▶ **Task statement**: Beneath this instruction is a listing. Transcribe from it only the stretch from the line with "Image resolution: width=495" through the line with "The width and height of the screenshot is (1194, 746).", both end lines included, exactly as written.

▶ **Data for this exercise**:
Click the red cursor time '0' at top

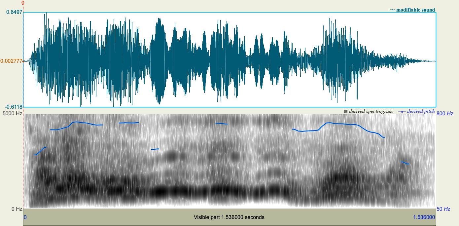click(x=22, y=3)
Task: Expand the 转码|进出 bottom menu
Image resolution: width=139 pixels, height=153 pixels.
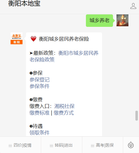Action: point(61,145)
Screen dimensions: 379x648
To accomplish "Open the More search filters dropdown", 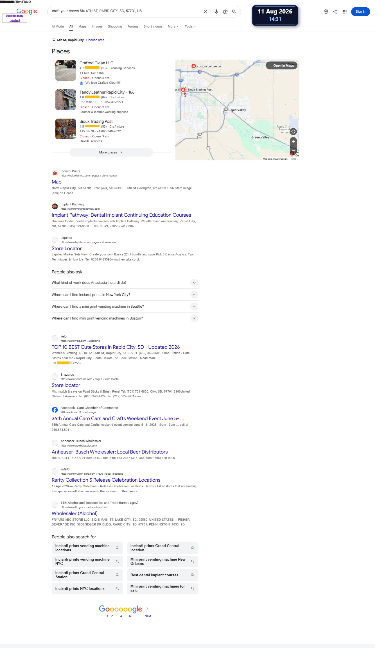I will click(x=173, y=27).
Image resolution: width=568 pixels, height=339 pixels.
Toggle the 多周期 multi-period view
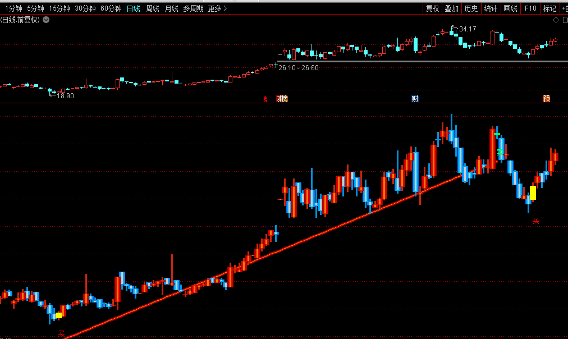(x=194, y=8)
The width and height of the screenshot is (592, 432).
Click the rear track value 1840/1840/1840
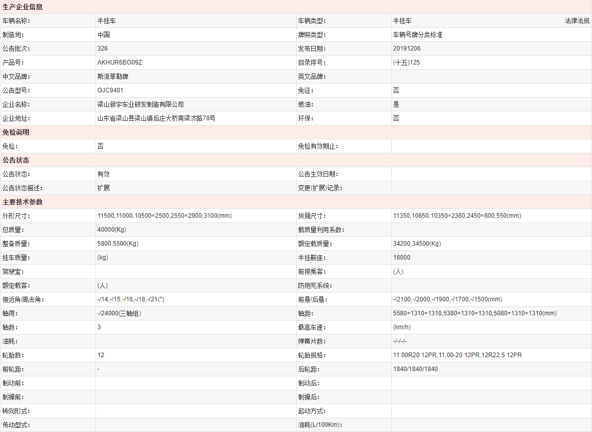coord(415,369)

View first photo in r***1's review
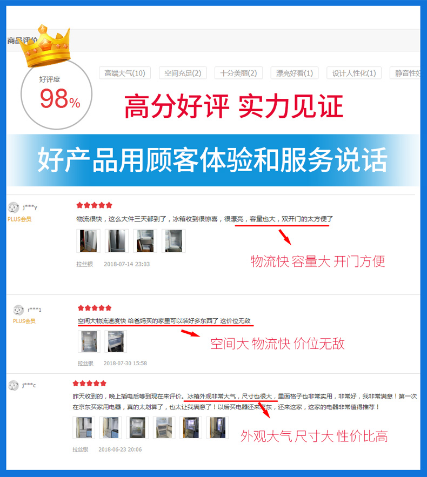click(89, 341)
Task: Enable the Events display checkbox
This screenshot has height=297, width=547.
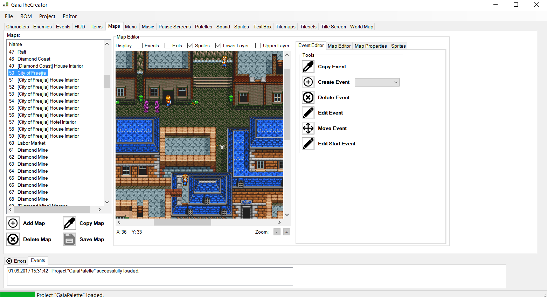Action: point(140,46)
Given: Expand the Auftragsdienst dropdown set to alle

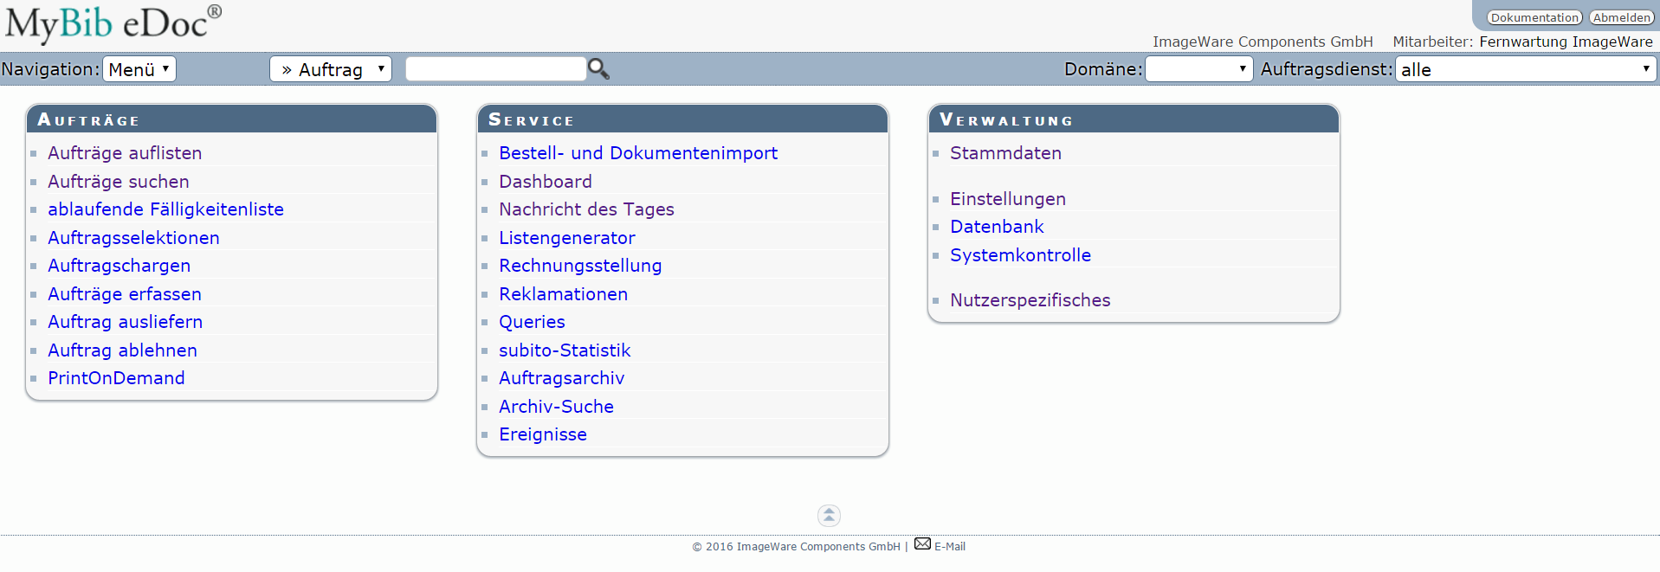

* * *

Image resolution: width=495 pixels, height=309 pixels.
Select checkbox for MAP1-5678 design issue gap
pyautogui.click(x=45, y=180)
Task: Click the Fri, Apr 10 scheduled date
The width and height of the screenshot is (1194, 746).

* * *

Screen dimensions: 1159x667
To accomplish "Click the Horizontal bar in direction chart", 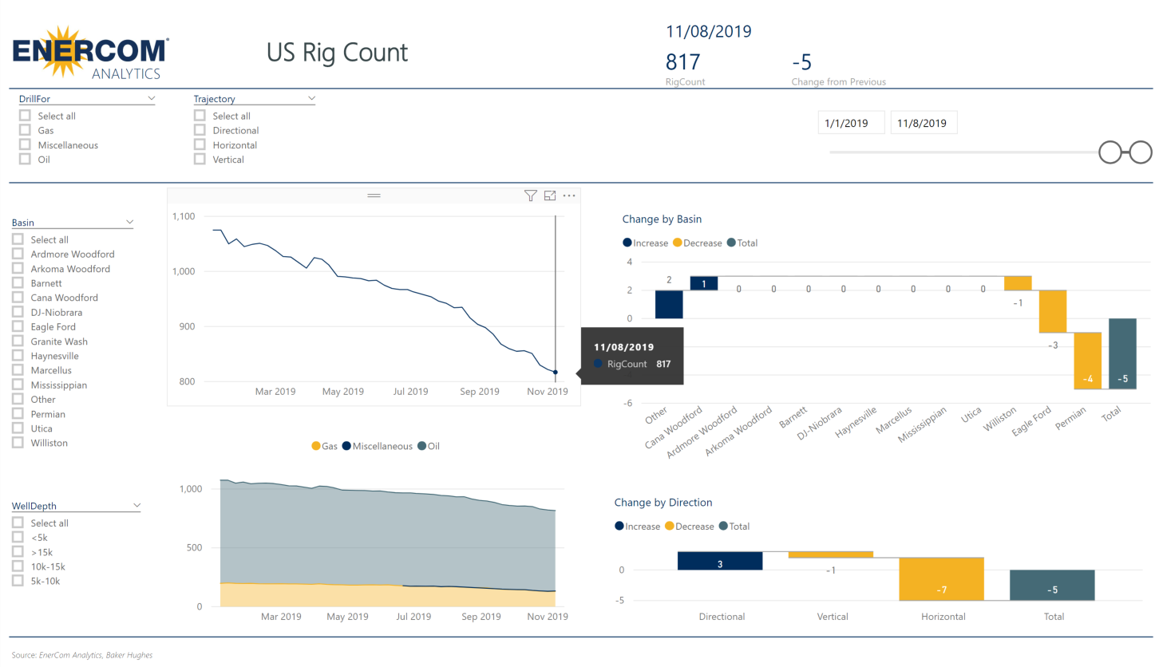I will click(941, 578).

▶ **Solution**:
Image resolution: width=495 pixels, height=309 pixels.
Select checkbox for MAP1-5678 design issue gap
pyautogui.click(x=45, y=180)
Task: Click the Fri, Apr 10 scheduled date
The width and height of the screenshot is (1194, 746).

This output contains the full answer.